• **WHAT THE TASK REQUIRES**
Exactly and only the lines below from the one containing "Screenshot is 360x780." down to the one containing "Terms & Conditions (64, 2140)" are wanted, both included; please exclude every picture.
─── RECORDS FOR THE TASK
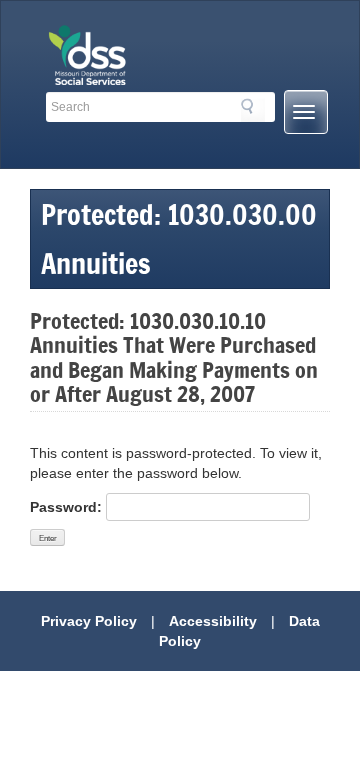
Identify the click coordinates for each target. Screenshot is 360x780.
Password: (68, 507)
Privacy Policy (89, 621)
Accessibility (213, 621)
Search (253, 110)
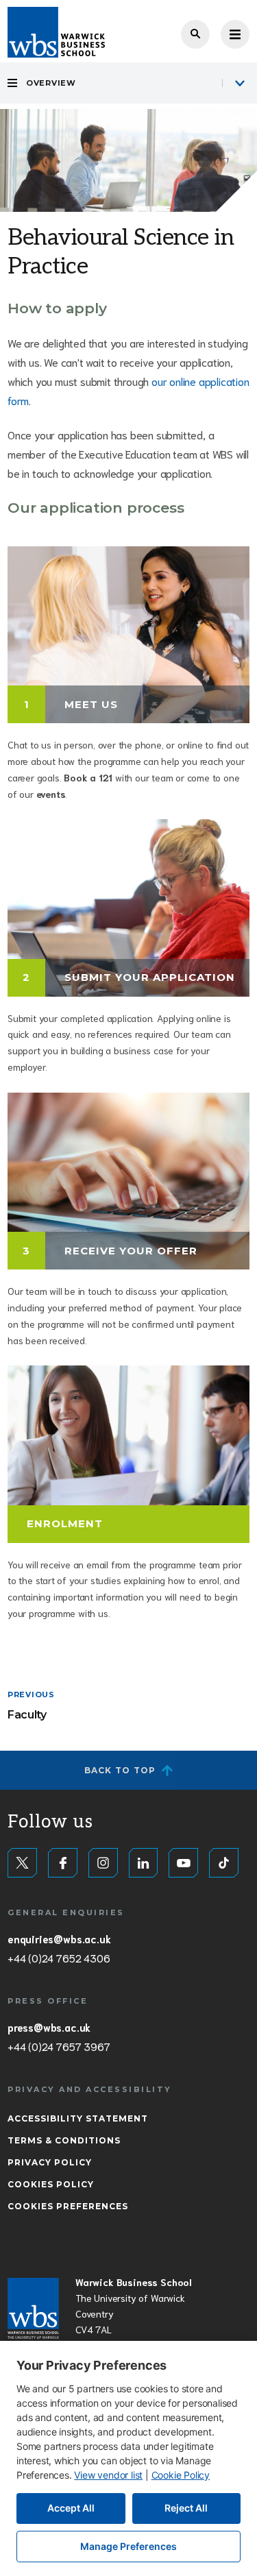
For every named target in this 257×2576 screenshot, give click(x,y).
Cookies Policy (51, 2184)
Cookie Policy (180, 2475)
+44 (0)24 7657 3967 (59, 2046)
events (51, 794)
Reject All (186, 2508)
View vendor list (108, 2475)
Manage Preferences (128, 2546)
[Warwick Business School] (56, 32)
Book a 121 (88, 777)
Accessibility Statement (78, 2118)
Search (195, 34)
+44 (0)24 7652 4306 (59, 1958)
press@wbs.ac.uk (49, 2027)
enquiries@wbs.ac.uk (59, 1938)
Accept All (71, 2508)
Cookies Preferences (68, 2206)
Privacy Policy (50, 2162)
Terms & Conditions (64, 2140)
──────
─── RECORDS FOR THE TASK
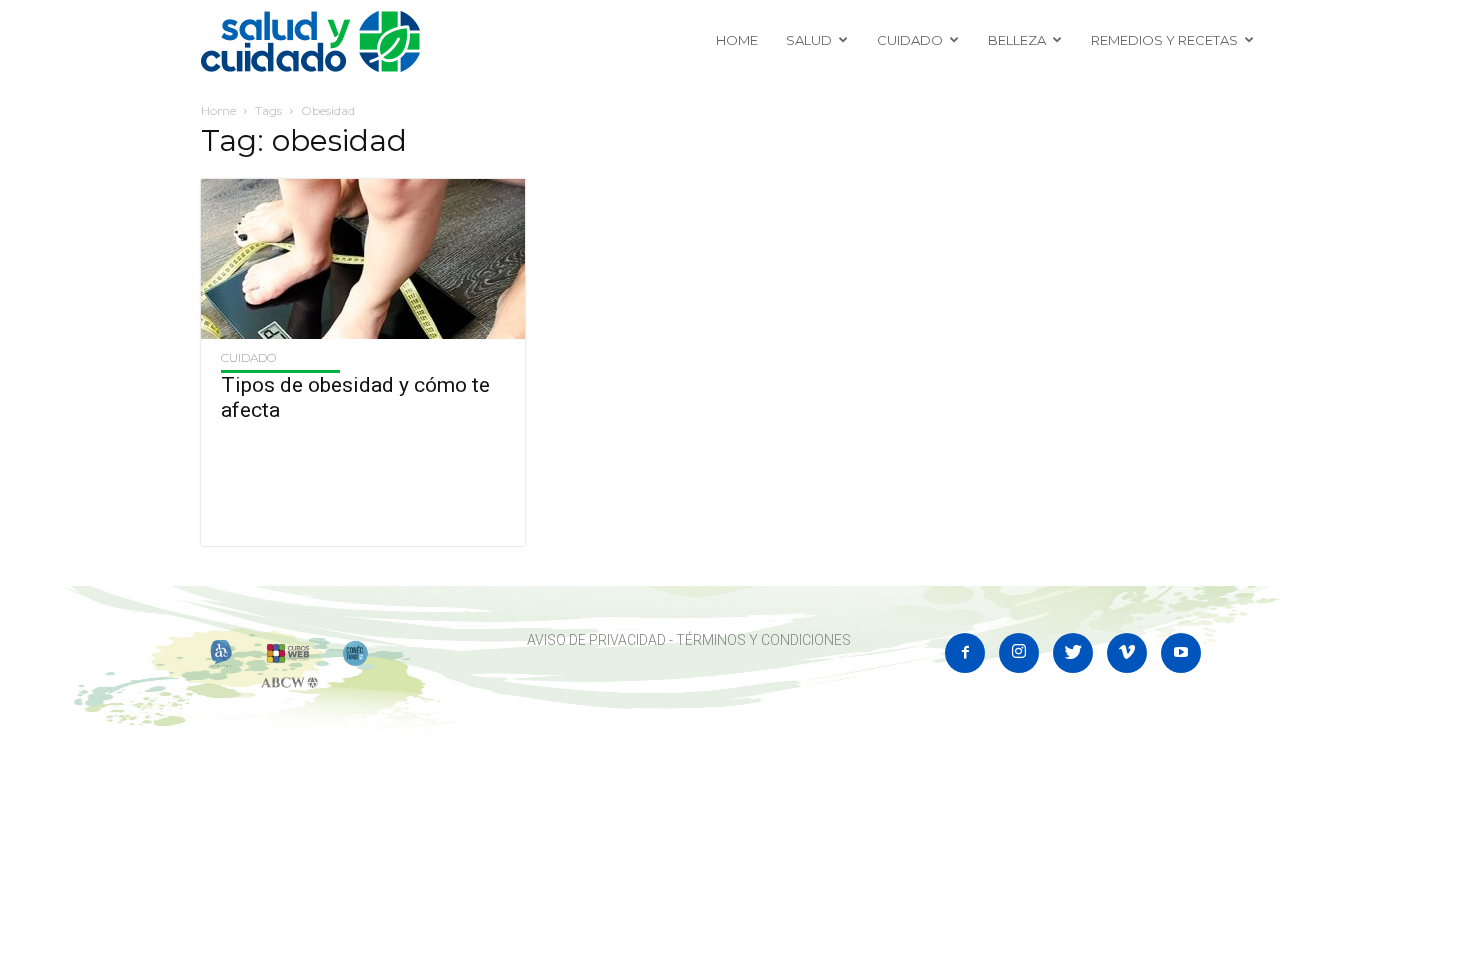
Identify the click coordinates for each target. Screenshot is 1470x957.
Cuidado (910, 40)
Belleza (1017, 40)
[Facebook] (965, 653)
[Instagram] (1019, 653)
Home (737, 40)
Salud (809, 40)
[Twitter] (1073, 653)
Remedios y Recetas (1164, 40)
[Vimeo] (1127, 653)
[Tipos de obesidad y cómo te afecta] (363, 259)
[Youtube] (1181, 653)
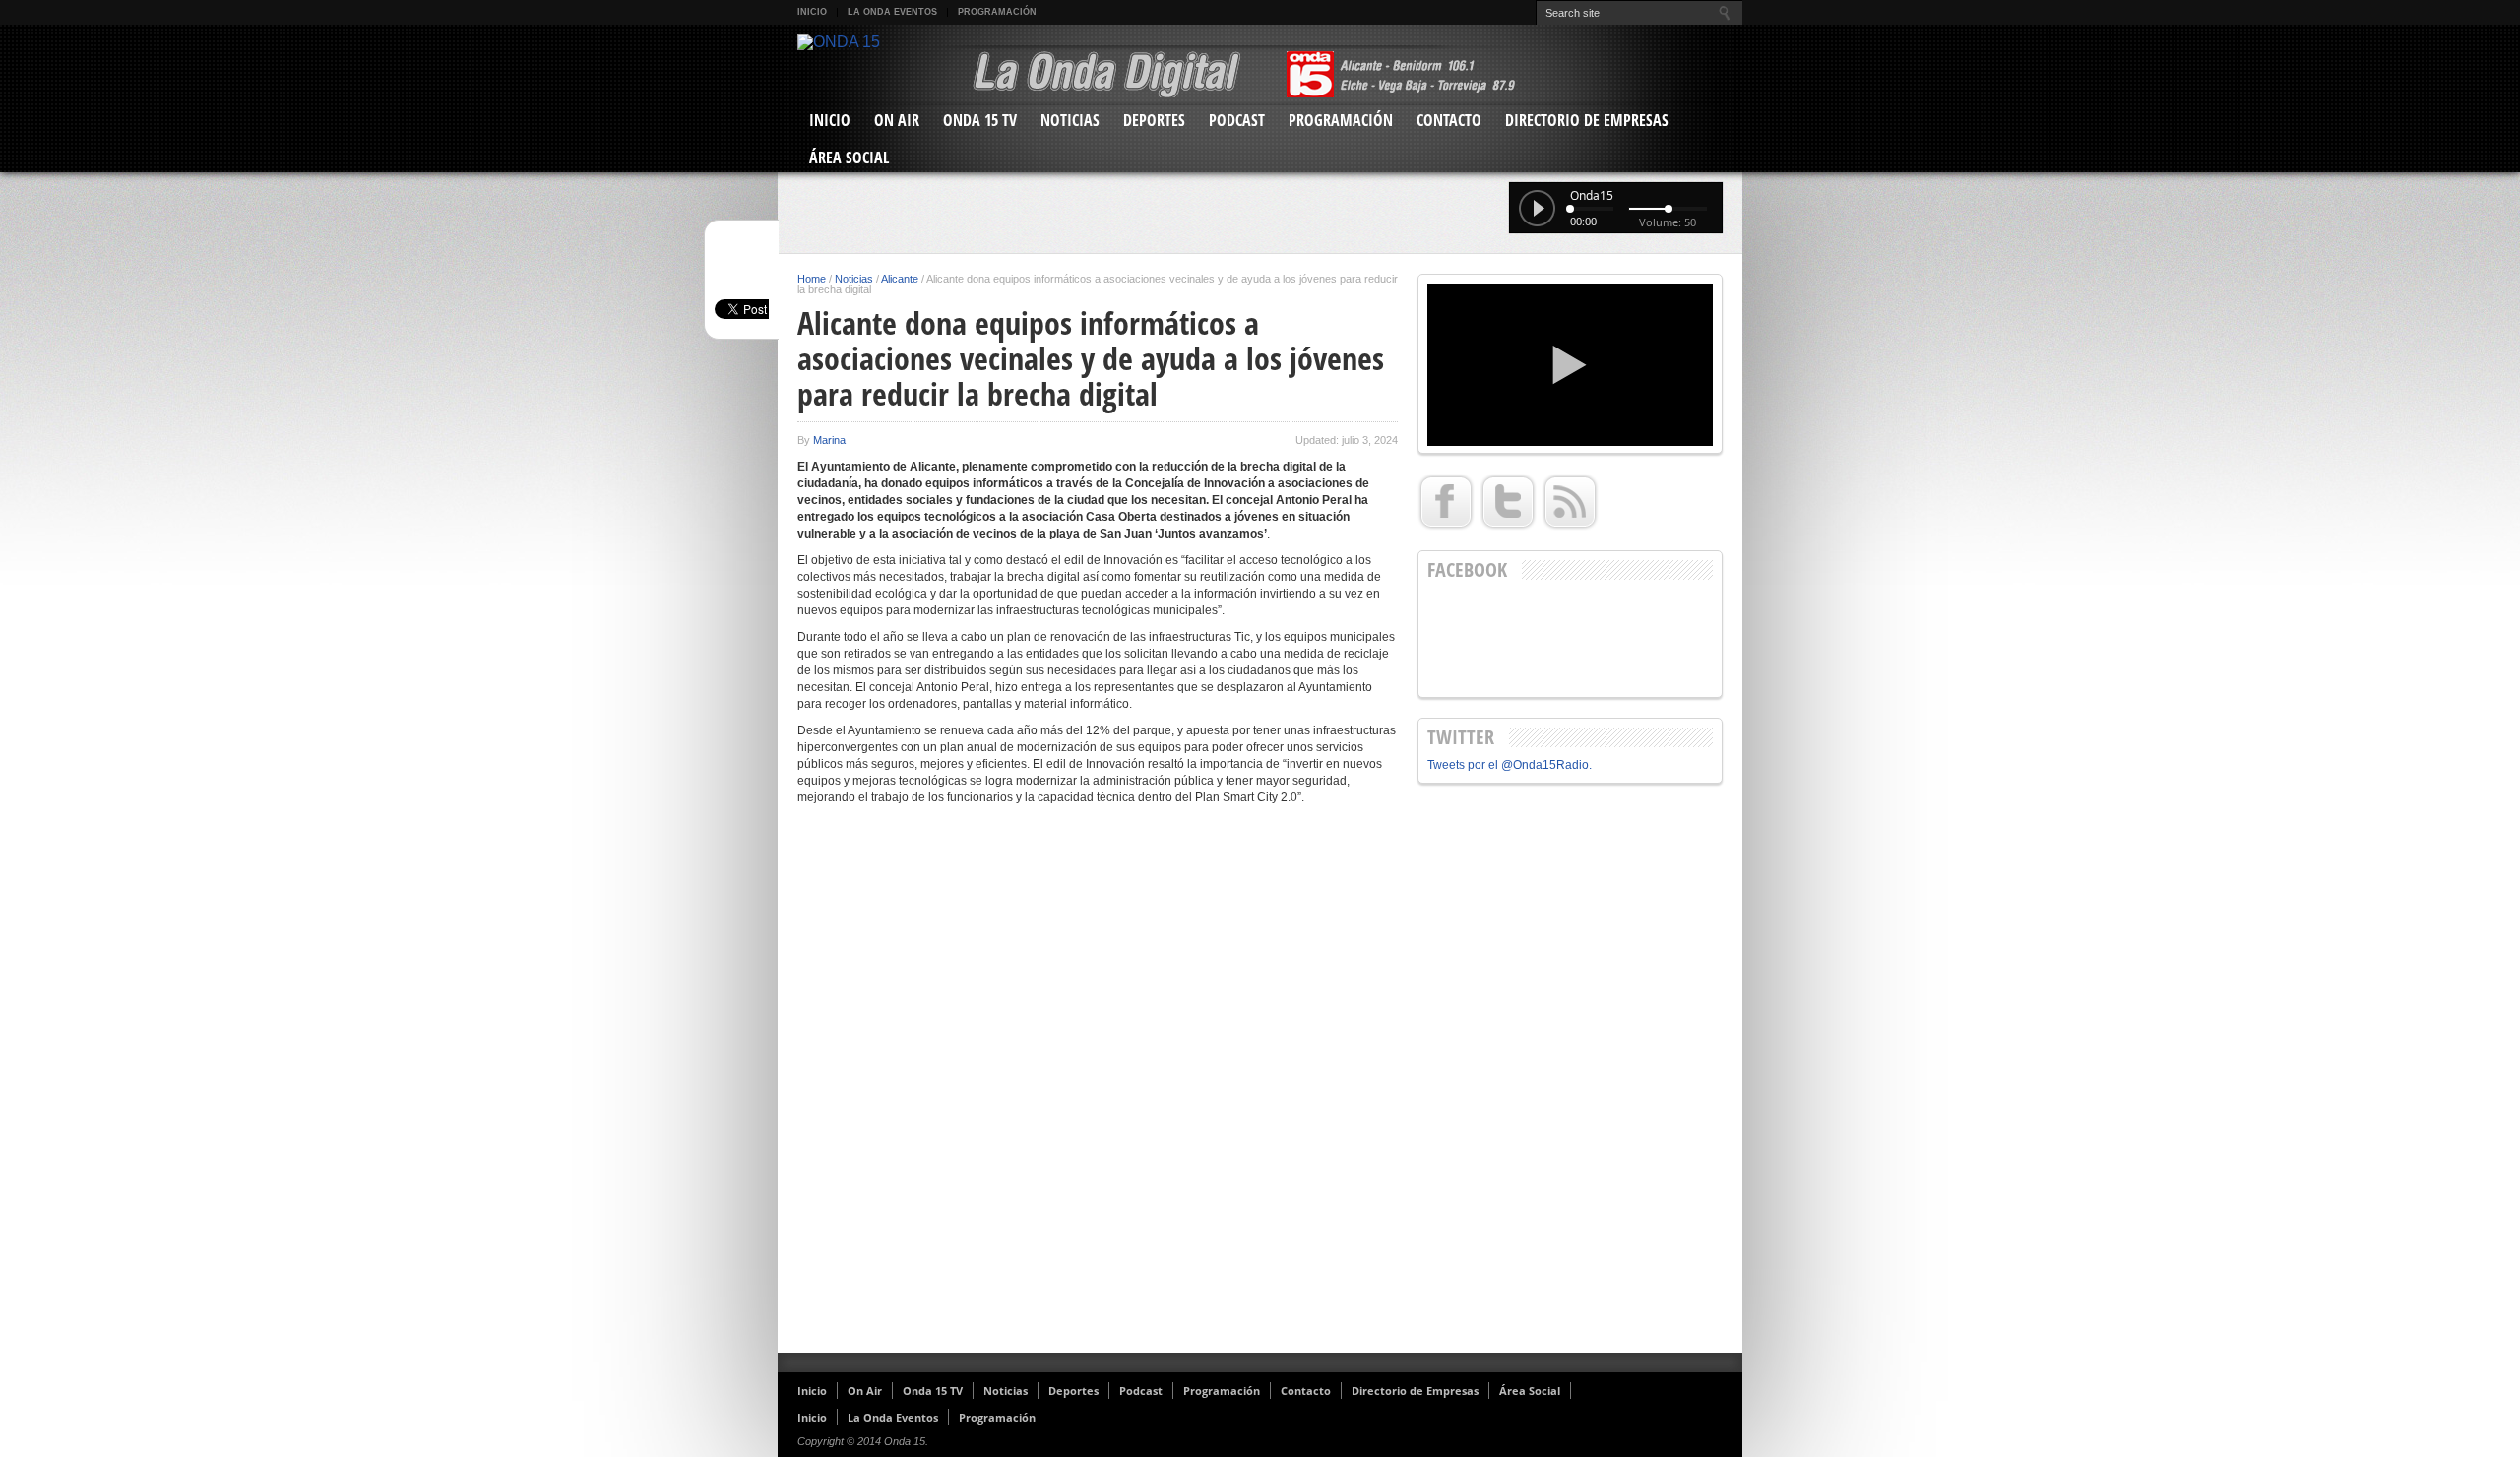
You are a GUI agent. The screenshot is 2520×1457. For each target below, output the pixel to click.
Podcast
──────
─── RECORDS FOR THE TASK
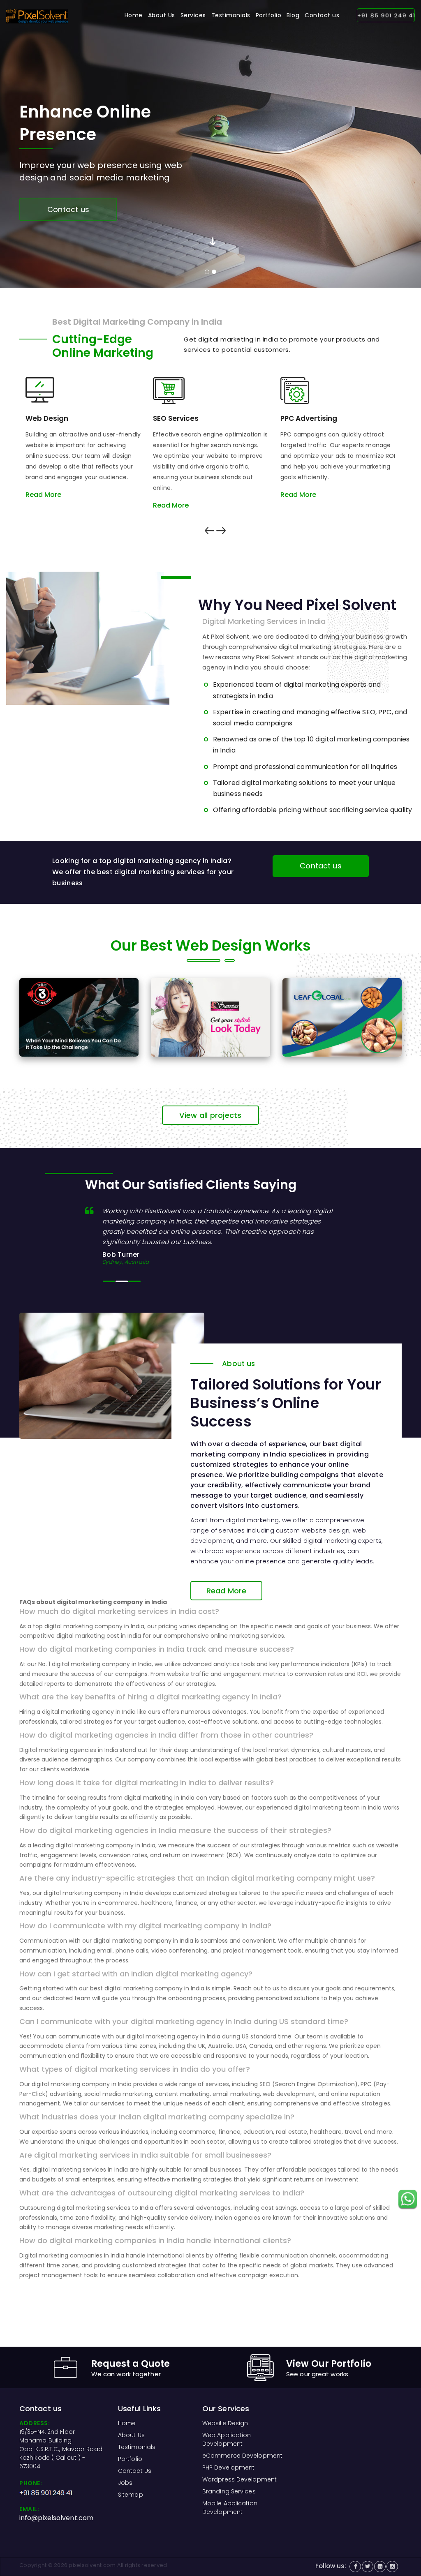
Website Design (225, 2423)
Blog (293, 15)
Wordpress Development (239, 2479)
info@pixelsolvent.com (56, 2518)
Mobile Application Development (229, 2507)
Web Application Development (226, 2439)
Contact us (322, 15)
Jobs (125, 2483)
──────
• **YOUR RESPONSE**
Identify the click coordinates for each target. Screenshot is 360x780.
Password: (68, 507)
Privacy Policy (89, 621)
Accessibility (213, 621)
Search (253, 110)
For every named target in this 257×2576 screenshot, give click(x,y).
Cookies Policy (51, 2184)
Cookie Policy (180, 2475)
+44 (0)24 7657 3967 (59, 2046)
events (51, 794)
Reject All (186, 2508)
View vendor list (108, 2475)
Manage Preferences (128, 2546)
[Warwick Business School] (56, 32)
Book a 121 (88, 777)
Accessibility Statement (78, 2118)
Search (195, 34)
+44 (0)24 7652 4306 (59, 1958)
press@wbs.ac.uk (49, 2027)
enquiries@wbs.ac.uk (59, 1938)
Accept All (71, 2508)
Cookies Preferences (68, 2206)
Privacy Policy (50, 2162)
Terms & Conditions (64, 2140)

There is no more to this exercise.